Sicario is a beautifully made film. The action sequences tell incredibly tense stories as Villeneuve maneuvers his characters through both open environments and confined areas, building tension equally well in every locale. Roger Deakins photographed the movie and composes some of the most jaw-droppingly beautiful shots I’ve seen in recent memory. There’s a sequence late in the movie where the scene alternates between night vision and thermal imaging that’s nothing short of spectacular.
Despite such brilliance behind the camera however, I had a difficult time getting into Sicario. Blunt’s character is a “fish out of water” as she’s plucked from her position in Arizona for the task force led by Josh Brolin‘s delightfully quirky character. She acts as the audience surrogate to the plot, so her lack of information reflects our own lack of information.
It’s an effective storytelling technique as we see how ruthlessly the team operates and react just as Blunt’s character does. However, that doesn’t mean the plot is engaging. We’re as confused as Blunt’s character but we’re not trapped in the situation as she is. This had an adverse effect on my viewing experience because I wasn’t trying to figure out the methodology and climate of the war on drugs south of the border. I was trying to find something to latch onto from a narrative perspective.
Even though Blunt’s character is the audience surrogate of Sicario, she’s not the focal character. The movie belongs to Benicio Del Toro‘s mysterious Alejandro character, about whom Kate (and thus the audience) knows next to nothing. The mystique of Alejandro is played up throughout the first two thirds of the movie before we’re given insight into what drives him. He’s an interesting character and he has the best narrative arc of anyone else in the movie. I just wish we were being told his story from the beginning instead of affixing our attachment to Blunt’s ultimately superfluous character.
Throughout the movie we’re shown glimpses into the home life of a police officer in Mexico played by Maximiliano Hernández. While this character does follow a trajectory throughout the movie and have a purpose within the overall narrative, these small glimpses into his home life did nothing for me. Similar to the main task force plot and Alejandro’s arc in the first half of the movie, I didn’t have enough information about Hernandez’s character to invest me in the storyline.
There were also certain leaps in the story that didn’t make much sense. Blunt’s character has a dangerous encounter with someone, but the setup that leads to this circumstance seems a little far fetched. Later, Blunt refers to the person in a way that just wasn’t communicated in the scene. The situation plays out as happenstance but later she refers to herself as a target. It was confusing and took me out of the movie. Likewise, Brolin’s character goes to lengths not to have Kate’s partner (Daniel Kaluuya) included in the task force. After Kate’s baptism by fire, the partner becomes a part of the task force without much mention. It feels like there was a missing scene or line of dialogue somewhere in the first act.

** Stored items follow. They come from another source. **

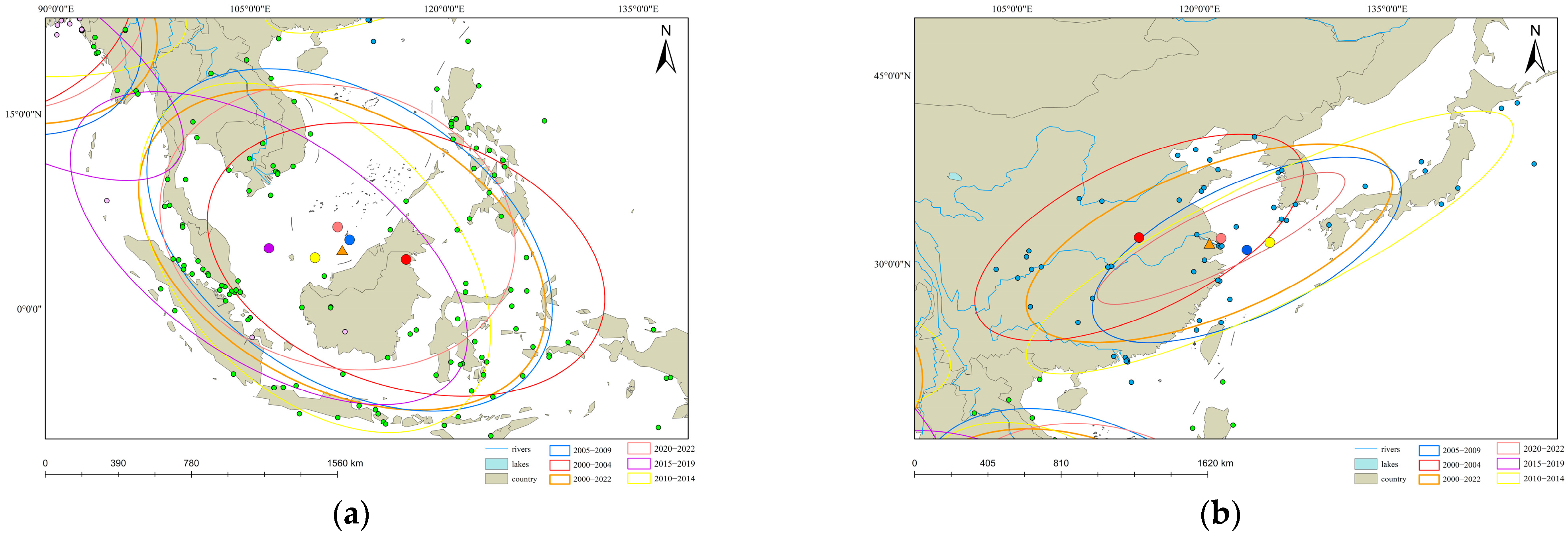The width and height of the screenshot is (1568, 537).
Task: Click the large red centroid dot in map (a)
Action: (x=406, y=260)
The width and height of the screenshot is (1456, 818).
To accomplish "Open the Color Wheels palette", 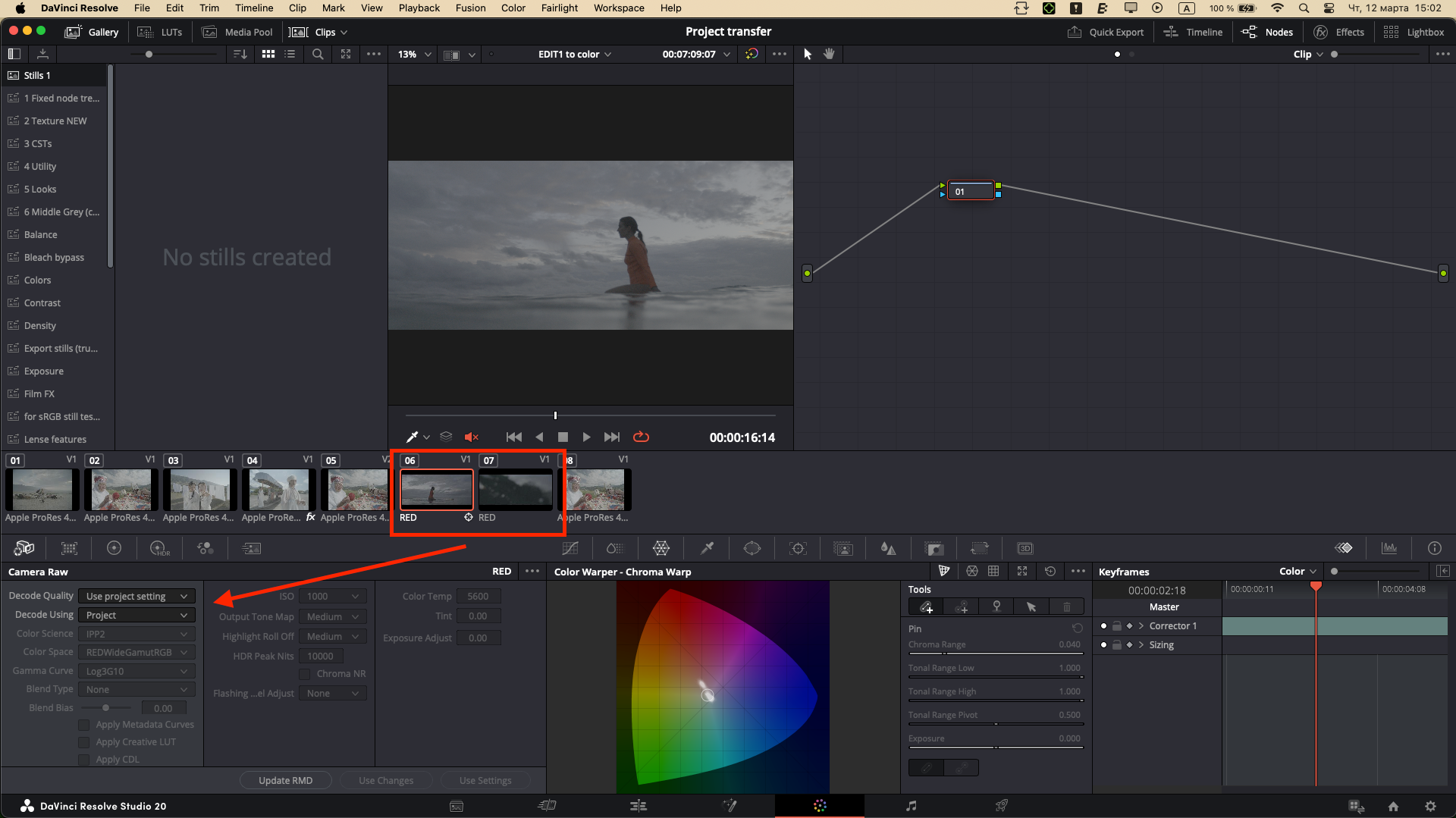I will point(114,547).
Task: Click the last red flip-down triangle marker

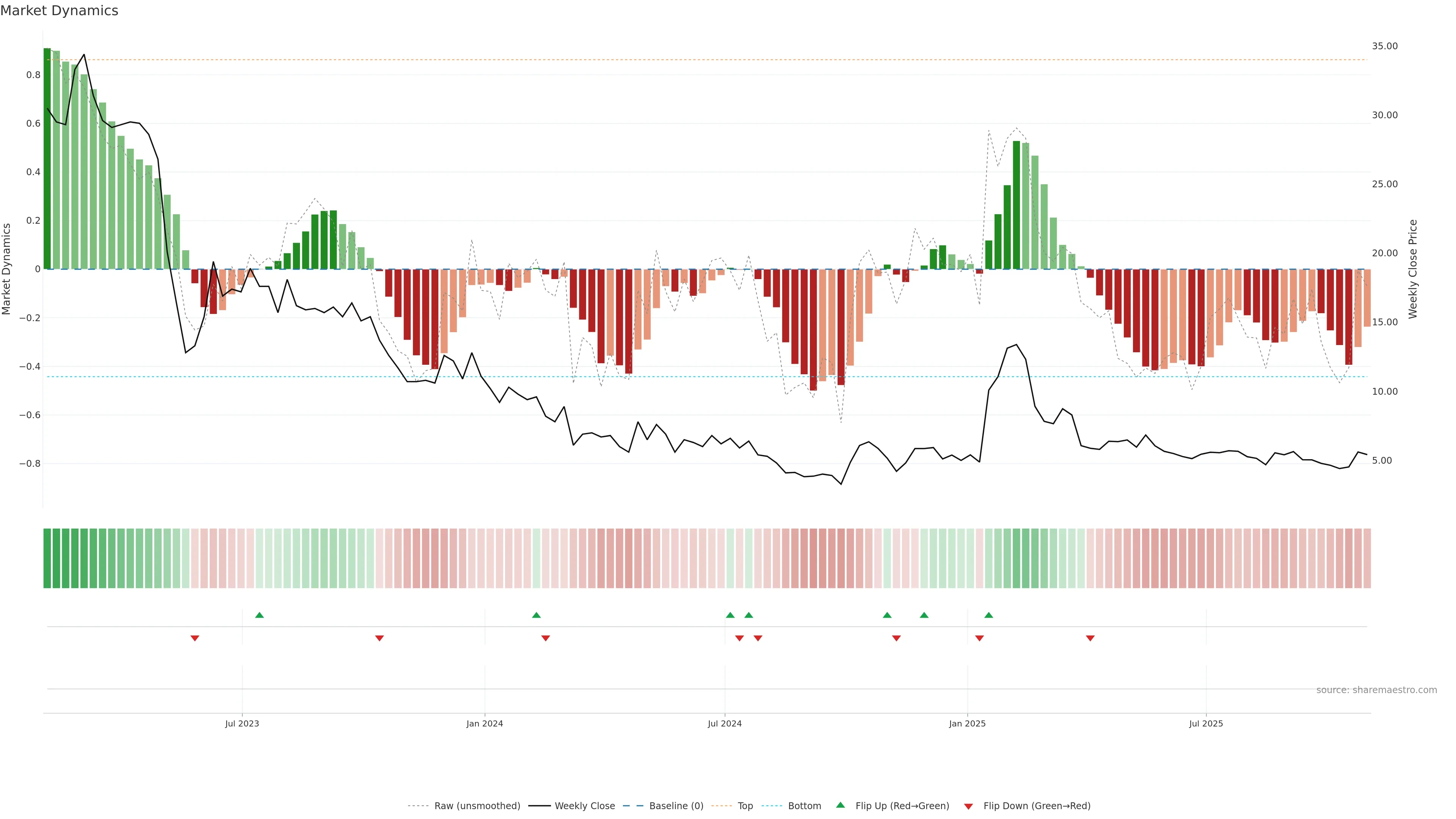Action: (x=1090, y=638)
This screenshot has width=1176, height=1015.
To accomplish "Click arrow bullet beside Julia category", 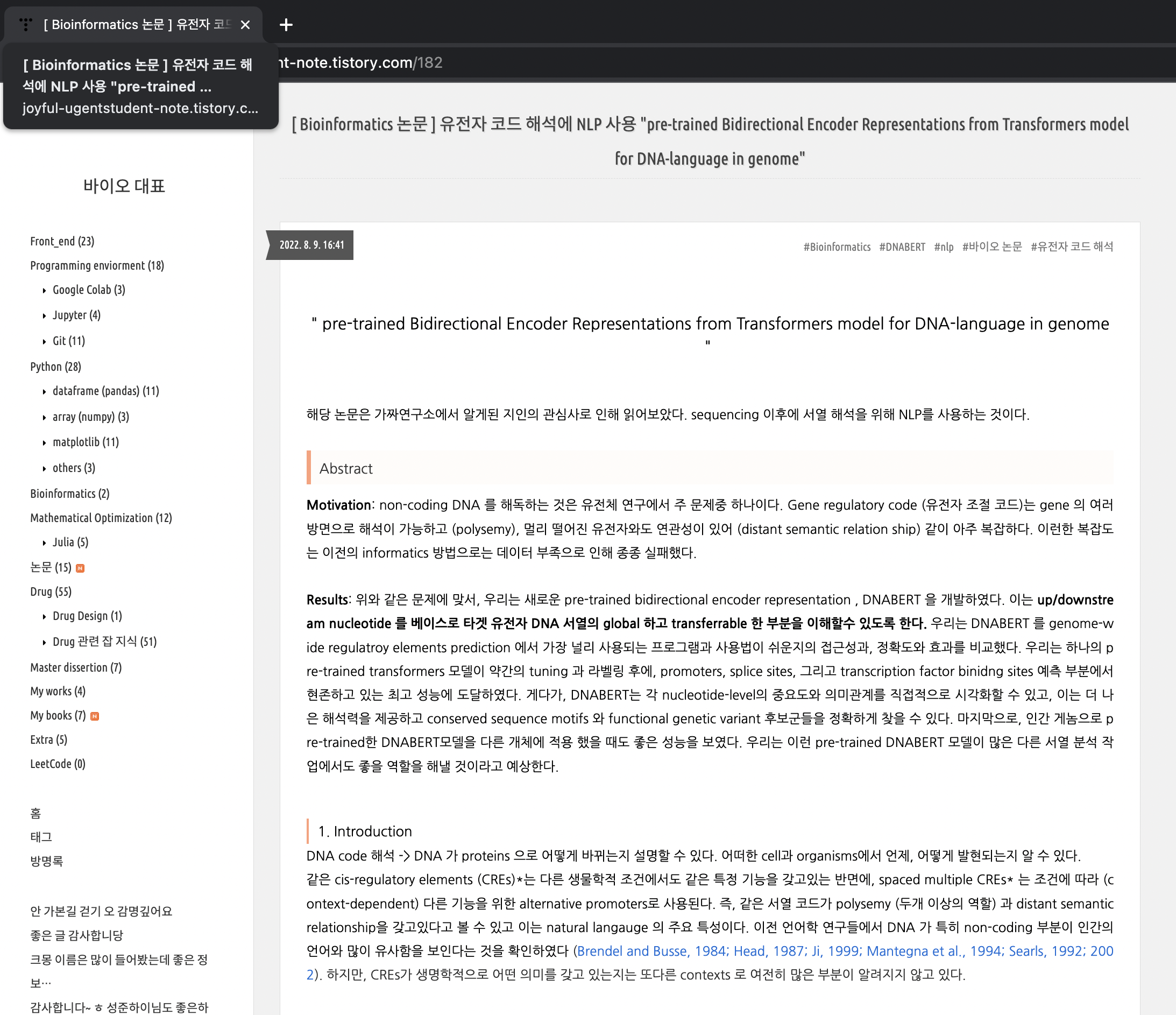I will [x=44, y=543].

My reaction to the narrative structure of the movie is really a shame. In the end, the story being told in Sicario is interesting and could have been engaging. Unfortunately, my interest was only piqued in intervals. There’s a narrative through line that I can get behind but the overall delivery method failed to engage me through the majority of the movie. The visual approach Villeneuve and Deakins used to unravel the plot is the standout of the movie and may convince me to see it again at some point. But the story and narrative left me wanting.